Freud originally taught that
premature sexual exposure and abuse was the genesis of all neuroses. He
later modified his theory to state that actual abuse was not necessary,
but that even infantile fantasies of sex with the forbidden could cause
the same psychic result and trauma. One of the reasons for Freud’s
change of heart was because of the sheer number of the accounts of early
abuse he heard.
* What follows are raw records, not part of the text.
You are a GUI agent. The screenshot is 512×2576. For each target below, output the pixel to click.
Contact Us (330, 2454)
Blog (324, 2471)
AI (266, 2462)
It was not popular in the 19th century to
believe children when they contradicted or countered elders. This
attitude plagues assault victims even today. Also, the social status of
the family members who were the alleged abusers made Freud’s conclusion
impolitic and “doubtful.” Nonetheless, Freud’s original observations and
conclusions, in spite of him, have withstood the test of time.
Freud was not alone in
observing that premature sexual exposure was extremely detrimental to
children and minors. Although this is commonplace knowledge in 2007, the
harmfulness of early sex has been know for decades by educators,
counselors, and informed adults. The Child Welfare Movement of the early
20th Century and the child protective laws enacted
mid-century are results of that broad awareness.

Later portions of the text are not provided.